• _EXTRACT PROVIDED_:
_____
Chima Simone (born July 28, 1982) is a TV personality and freelance journalist, best known as a former reality show contestant from Big Brother 11. She is also notable for surviving an attack by the Bathtub Killer, Dale Devon Scheanette. Her story was recounted in the true crime cable television show Cold Case Files and again in the documentary shows Unusual Suspects and Surviving Evil on Investigation Discovery.

Career
Simone has been a journalist for several television networks, including BET, MTV and The CW.  She has also been a backstage interviewer for the BET Awards. Simone worked as an entertainment reporter with the Hollyscoop Show, a celebrity news television series and website. The nationally syndicated show, debuted Sunday, August 30, 2009 on KTLA, is based on the website of the same name. She also covered season 12 of Big Brother and season 4 of The Real Housewives of Atlanta for entertainment news website The Wrap, syndicated on MSN.
She continues to cover entertainment for various outlets, including E! Online.

Big Brother

Simone was a contestant on the eleventh season of the American version of the reality show Big Brother where she competed as part of the Brains Clique. Former cast member, Marcellas Reynolds, helped Simone bypass the initial phases of the audition process. She was cast, despite having numerous television appearances prior.
_____
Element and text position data
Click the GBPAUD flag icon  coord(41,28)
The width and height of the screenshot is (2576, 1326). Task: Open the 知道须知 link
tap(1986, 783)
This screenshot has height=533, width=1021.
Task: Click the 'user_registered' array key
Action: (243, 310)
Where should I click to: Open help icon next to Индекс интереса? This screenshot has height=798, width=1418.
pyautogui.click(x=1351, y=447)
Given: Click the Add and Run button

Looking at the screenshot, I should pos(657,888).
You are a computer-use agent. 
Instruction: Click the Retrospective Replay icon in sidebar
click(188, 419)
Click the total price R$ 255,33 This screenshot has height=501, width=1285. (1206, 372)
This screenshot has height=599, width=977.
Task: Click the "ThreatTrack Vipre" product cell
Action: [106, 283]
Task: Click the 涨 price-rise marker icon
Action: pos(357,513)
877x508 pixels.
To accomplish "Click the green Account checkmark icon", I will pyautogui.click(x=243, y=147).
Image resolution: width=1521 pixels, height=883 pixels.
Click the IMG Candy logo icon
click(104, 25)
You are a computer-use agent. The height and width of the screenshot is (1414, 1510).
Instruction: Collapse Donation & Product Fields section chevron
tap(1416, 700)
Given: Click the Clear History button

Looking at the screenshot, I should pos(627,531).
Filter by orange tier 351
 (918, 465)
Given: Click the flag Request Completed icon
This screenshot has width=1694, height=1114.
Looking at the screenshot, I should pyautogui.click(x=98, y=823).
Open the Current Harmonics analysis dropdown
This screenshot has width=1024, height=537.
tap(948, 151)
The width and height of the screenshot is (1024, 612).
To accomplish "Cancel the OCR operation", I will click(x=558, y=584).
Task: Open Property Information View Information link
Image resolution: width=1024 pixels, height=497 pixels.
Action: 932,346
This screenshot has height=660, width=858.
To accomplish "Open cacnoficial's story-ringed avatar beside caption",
_____
• _PROBLEMS_:
[A] Reproduce the passage of the Chima Simone profile from "She continues to" to "television appearances prior.".
[B] How many lines of the records contain the word "Open"? Reply with the number only.

• _COMPLETE ANSWERS_:
[A]
She continues to cover entertainment for various outlets, including E! Online.

Big Brother

Simone was a contestant on the eleventh season of the American version of the reality show Big Brother where she competed as part of the Brains Clique. Former cast member, Marcellas Reynolds, helped Simone bypass the initial phases of the audition process. She was cast, despite having numerous television appearances prior.

[B] 5